FROM order_items AS order_items
LEFT JOIN users AS users ON order_items.user_id = users.id
GROUP BY 1,2
ORDER BY 3 DESC
LIMIT 500
The exact format that symmetric aggregates take depends on the dialect of SQL Looker is writing, but all formats do the same basic thing: If multiple rows have the same primary key, the symmetric aggregates function only counts them one time. It does this by using the little-known SUM DISTINCT
and AVG DISTINCT
functions that are part of the SQL standard.
To see how this happens, let's take the calculation we did above and work it through with symmetric aggregates. Of the seven columns in the joined tables, we only need two: the one we're aggregating (total
) and the unique primary key for orders (order_id
).
order_id | total |
---|---|
1 | $ 50.36 |
1 | $ 50.36 |
2 | $ 24.12 |
2 | $ 24.12 |
2 | $ 24.12 |
3 | $ 50.26 |
Symmetric aggregates take the primary key (order_id
, in this case) and creates a very large number for each, which is guaranteed to be unique and always give the same output for the same input. (It generally does this with a hashing function, the details of which are beyond the scope of this article.) So that'd look something like this:
big_unique_number | total |
---|---|
802959190063912 | $ 50.36 |
802959190063912 | $ 50.36 |
917651724816292 | $ 24.12 |
917651724816292 | $ 24.12 |
917651724816292 | $ 24.12 |
110506994770727 | $ 50.36 |
Then, for each row, Looker does this:
SUM(DISTINCT big_unique_number + total) - SUM(DISTINCT big_unique_number)

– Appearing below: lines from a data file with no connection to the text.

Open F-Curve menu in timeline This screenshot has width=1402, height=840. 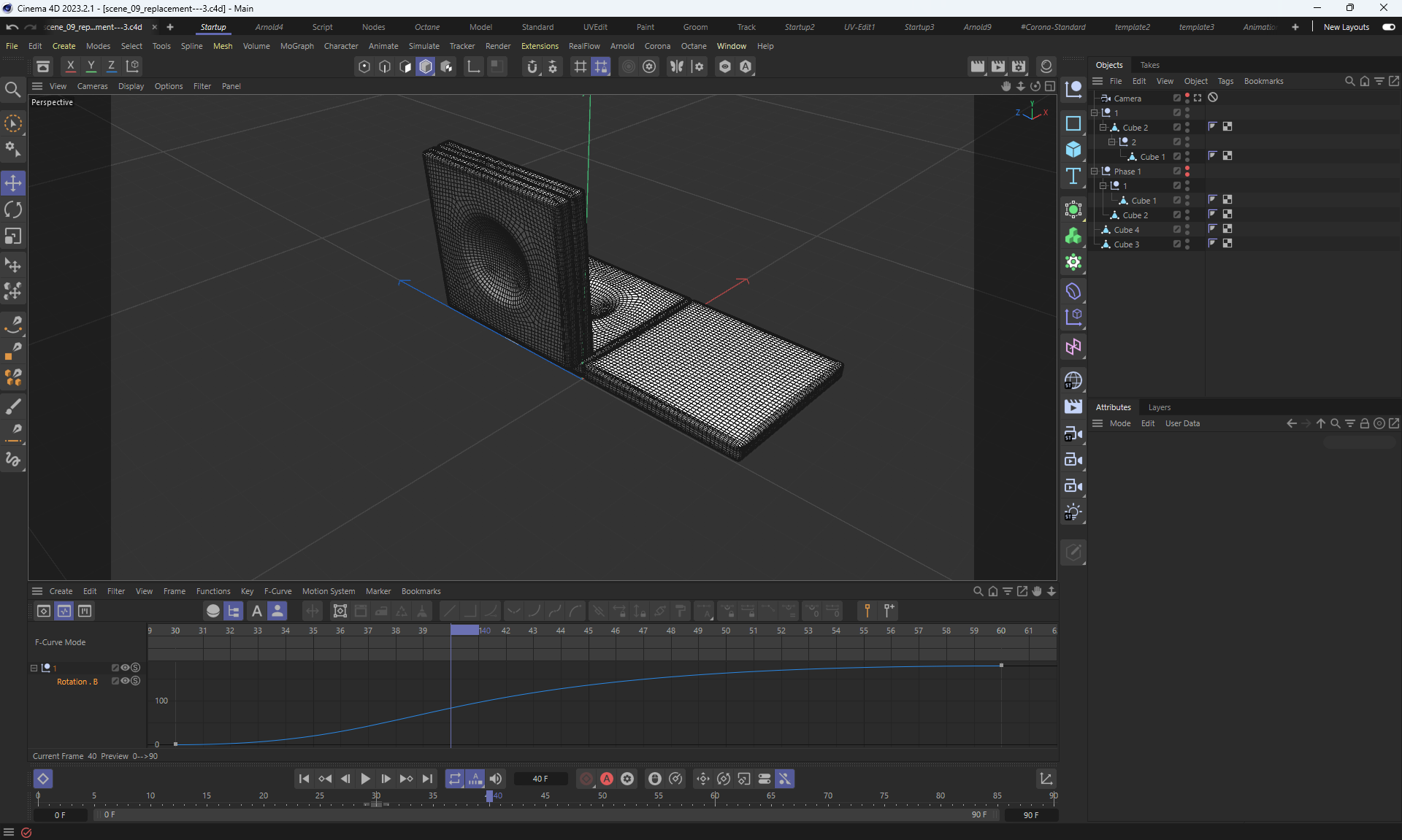pos(277,591)
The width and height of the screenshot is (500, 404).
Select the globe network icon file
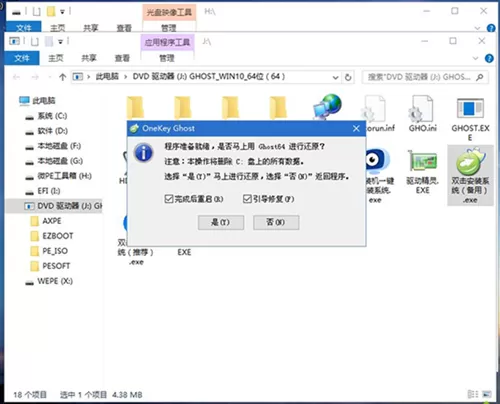coord(328,107)
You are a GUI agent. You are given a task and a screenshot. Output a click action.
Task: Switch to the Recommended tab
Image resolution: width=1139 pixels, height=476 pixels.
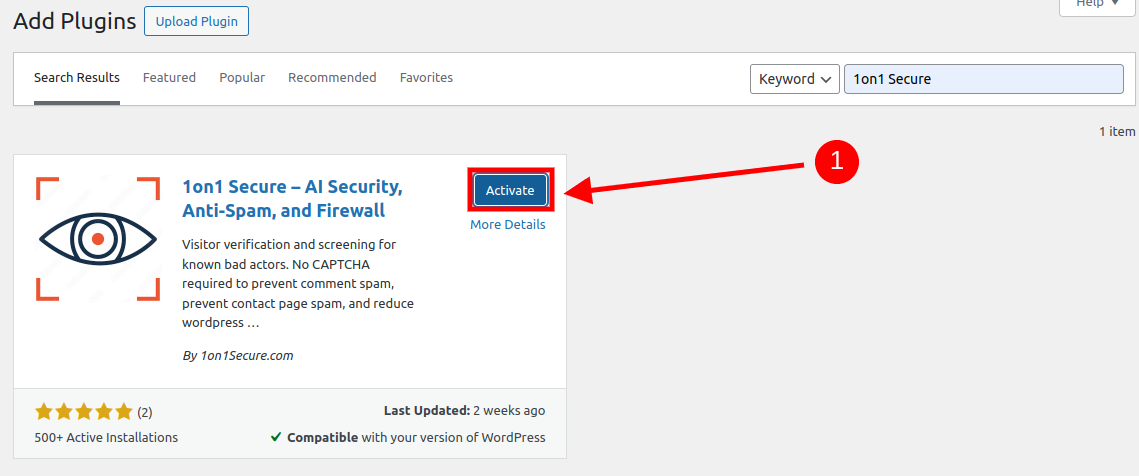(x=332, y=77)
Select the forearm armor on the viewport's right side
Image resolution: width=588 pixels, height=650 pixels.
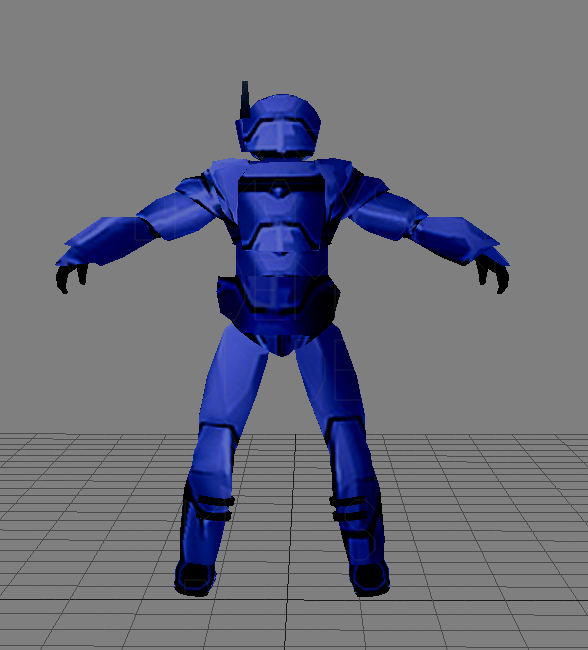click(x=458, y=240)
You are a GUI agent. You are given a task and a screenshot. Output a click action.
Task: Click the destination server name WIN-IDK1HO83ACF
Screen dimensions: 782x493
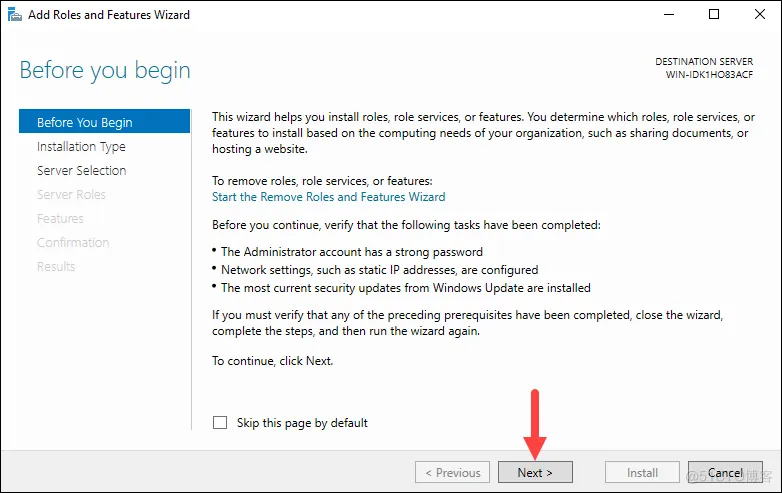[710, 75]
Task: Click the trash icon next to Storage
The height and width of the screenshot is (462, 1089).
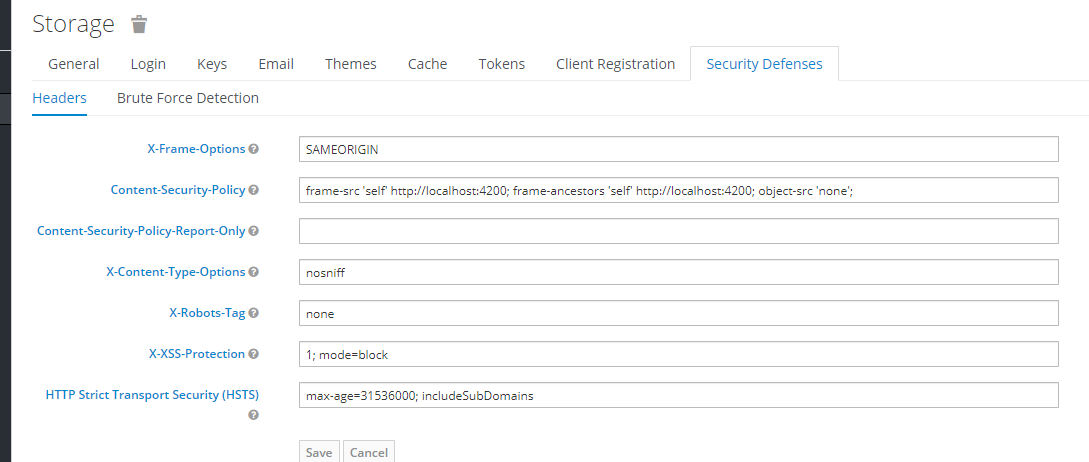Action: (x=139, y=24)

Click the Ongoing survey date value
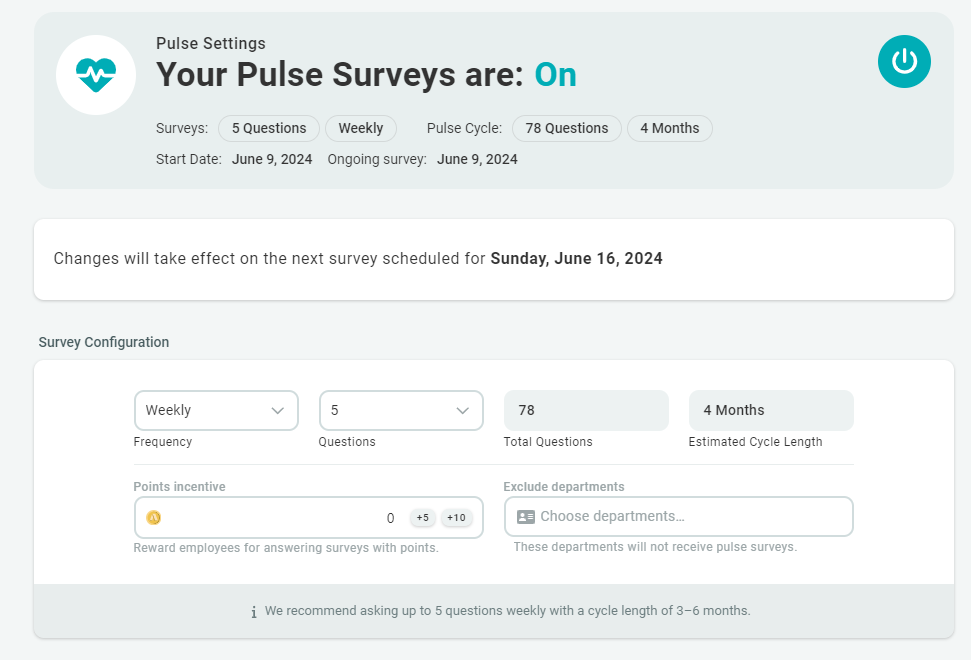[477, 159]
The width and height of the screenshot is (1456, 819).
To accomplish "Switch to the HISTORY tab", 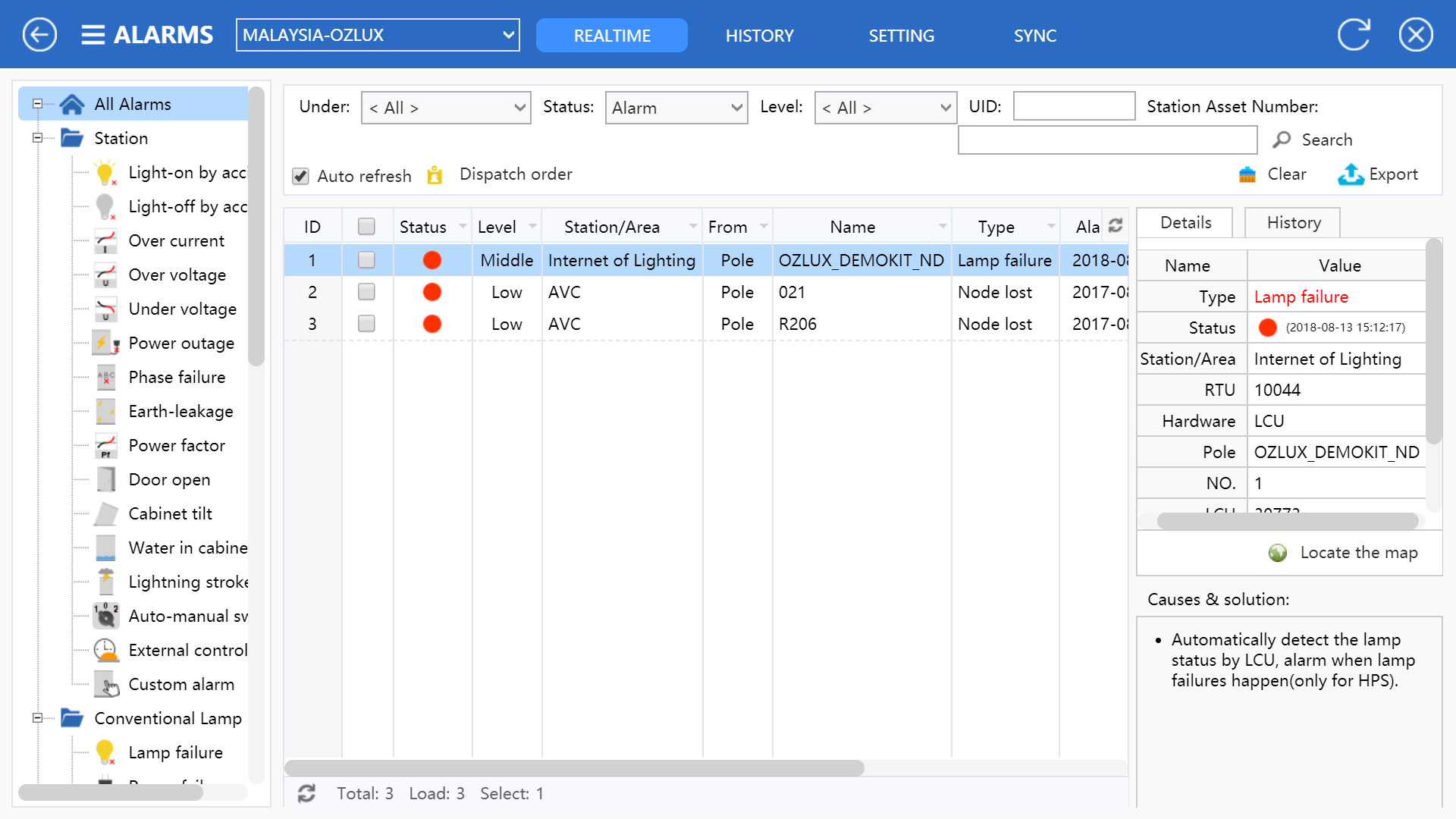I will [759, 36].
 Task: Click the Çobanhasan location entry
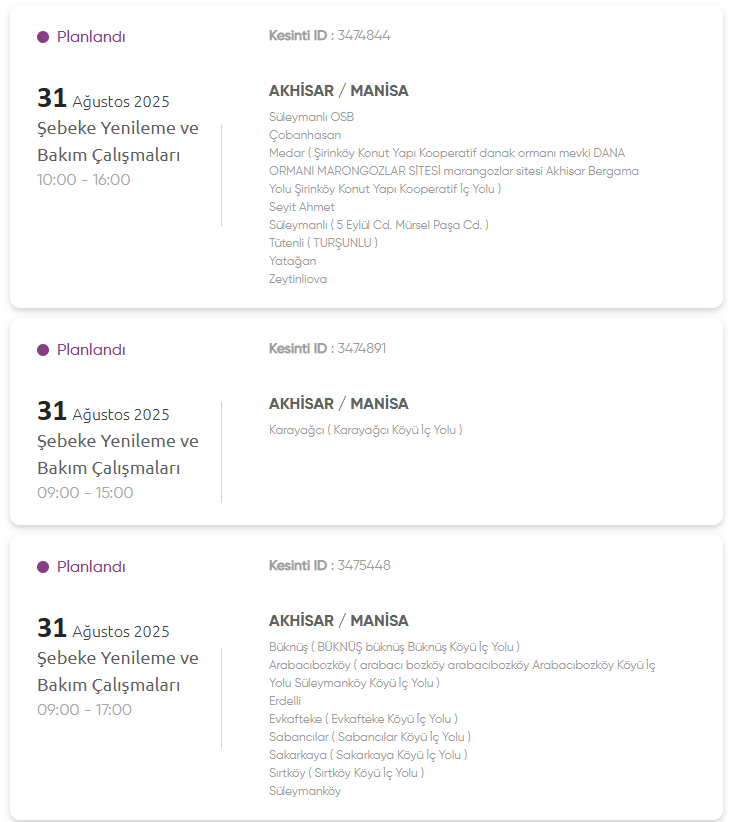[x=305, y=135]
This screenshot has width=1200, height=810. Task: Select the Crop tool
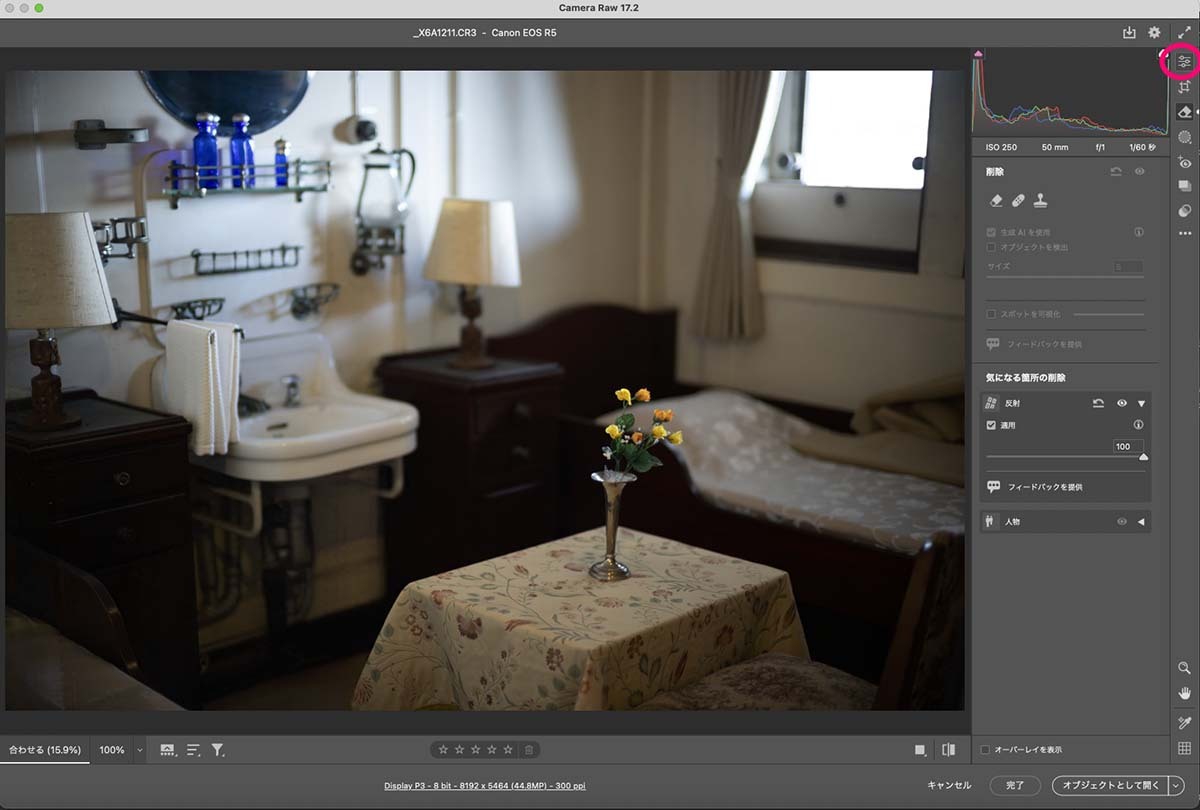[1185, 87]
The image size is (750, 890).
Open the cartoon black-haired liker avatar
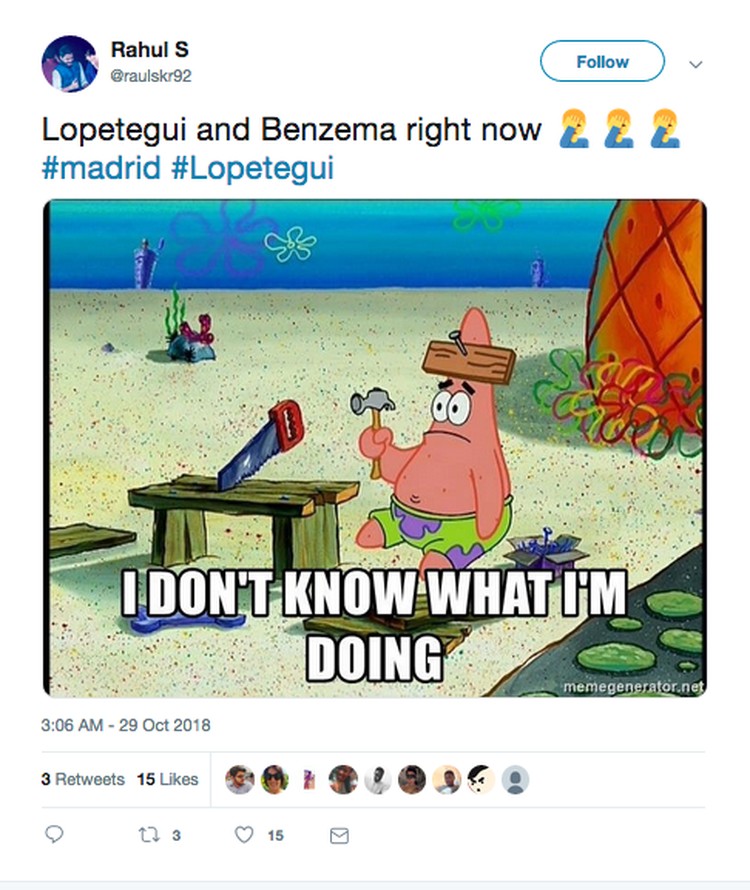tap(480, 780)
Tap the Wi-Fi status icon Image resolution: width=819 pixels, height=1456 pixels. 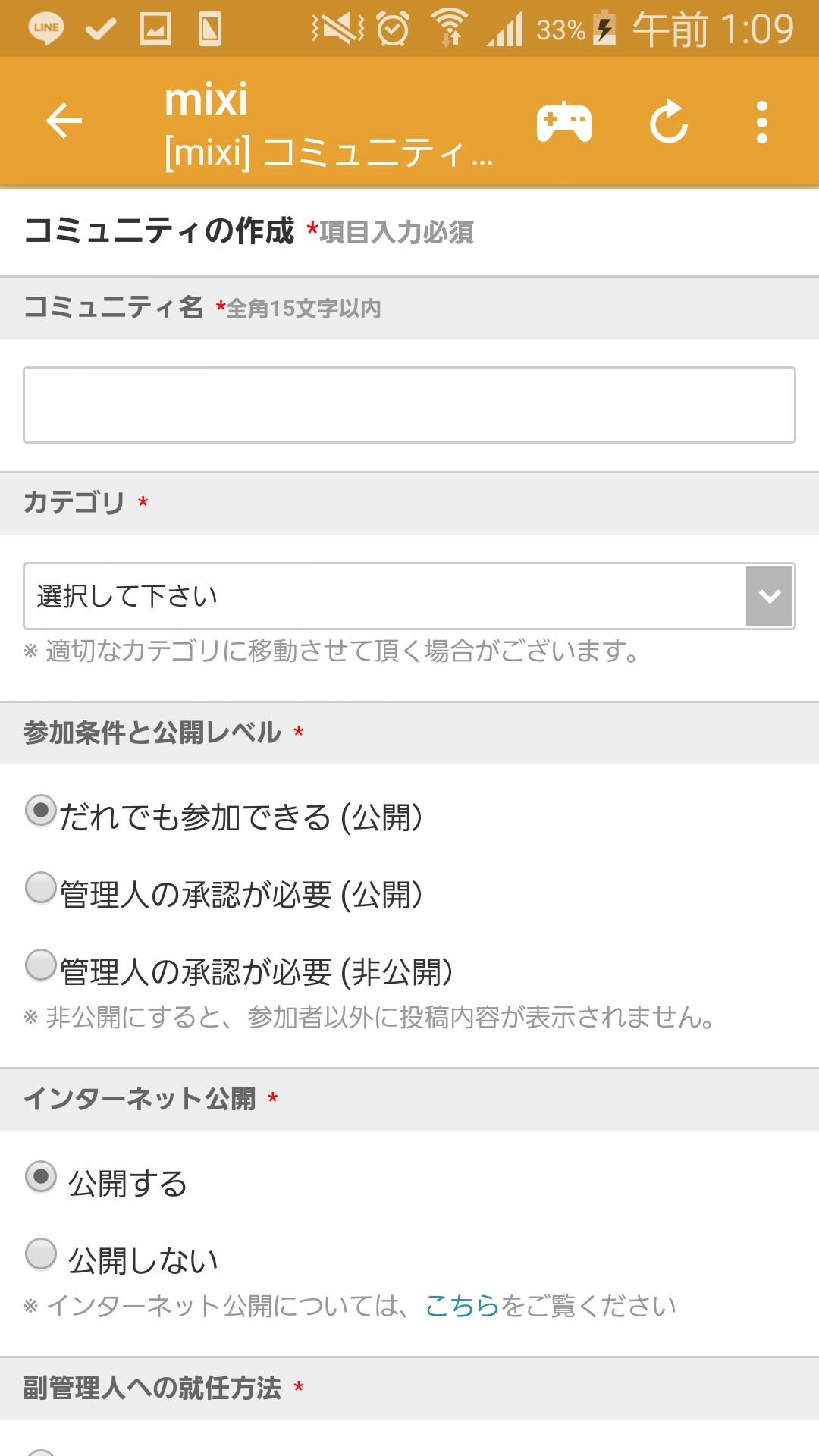point(450,29)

And guess what. That works.
It reliably gives you the correctly aggregated totals, counting each total exactly the right number of times. It isn't fooled by repeated rows or by multiple orders that have the same total. Don't believe it? Do the math yourself and you'll get a better feel for how it works.
There's no question that the SQL required to do this isn't the prettiest to look at: With CAST()
, and md5()
, and SUM(DISTINCT)
, and STRTOL()
, you certainly wouldn't want to write it by hand. But, luckily, you don't have to. Looker writes it for you, and it just works. No wrong answers, no joins that "aren't allowed," and no headaches for analysts.
NOTE: When an aggregation is going to work properly without needing symmetric aggregates, Looker detects this automatically and doesn't bother with symmetric aggregates. Because symmetric aggregates impose some performance costs, this further optimizes the SQL that Looker generates, to make it as efficient as possible while still guaranteeing the right answer.